Passing the taxis and buses waiting for passengers, Brendan switched to a Route 18 tram. This was one of the weirder footnotes, a circumferential line that connected industrial areas in the southern margins of Corviston. The tram was also an anomaly in the fleet, a Super PCC, based on a Belgian design, originally procured when the interurban lines opened in 1975. Now they had been pensioned off here to the only city route quiet enough that their relative dearth of doors wouldn't be a hindrance to boarding.
The tram moved off almost as Brendan got on. The only other passengers on board were some more factory workers. The interior was an odd blend of having obviously more modern bones than a standard PCC, which was a 1940s design, but also being more dated in look and feel, as it had not been updated in years. Sometimes he wondered if Corviston Transport had forgotten they still had these in the fleet.

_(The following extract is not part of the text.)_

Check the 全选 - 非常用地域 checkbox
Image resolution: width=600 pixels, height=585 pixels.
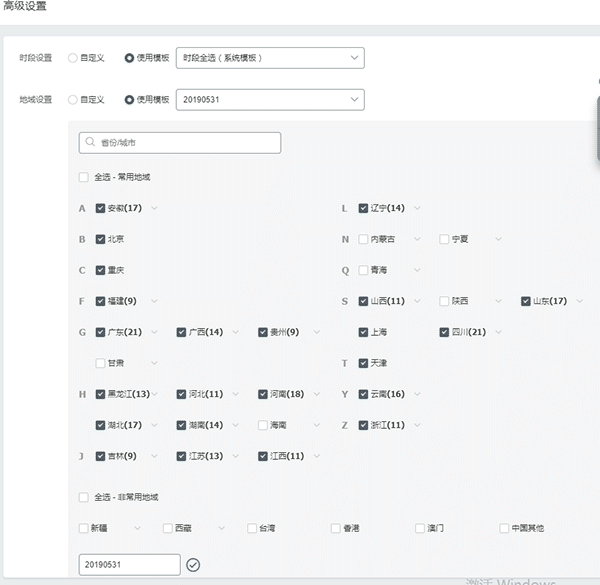83,497
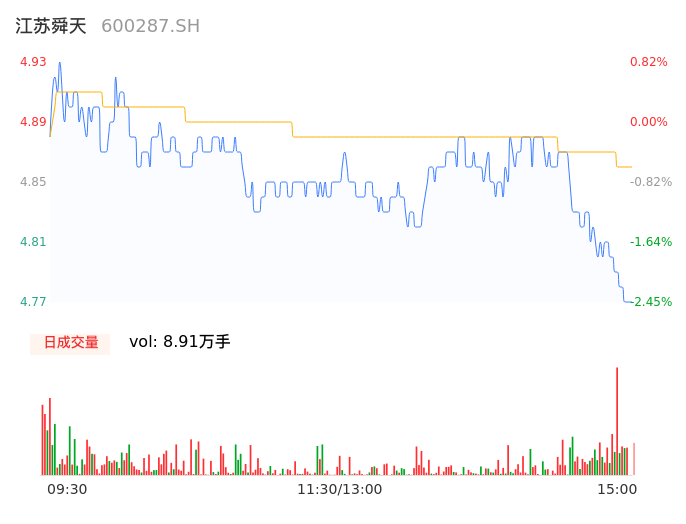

After taking a shortcut through an open field the tram plunged into the grimy backstreets of southern Corviston, running parallel to the train line a few blocks to the north. People sat on the porches of crumbling rowhouses. Junked cars sat on blocks behind cyclone wire fences.
Brendan got off the tram after a few stops. The house was two storeys, honey-brick. It had seen better days, by the looks of the paint flaking off the window frames. There was washing hanging out of a side window. He wondered if he had come to the right address. He would have preferred meeting at someplace more neutral, like a cafe, but all he had was Johnny's address, so this was the best he could do. Oh well. He was only asking for advice.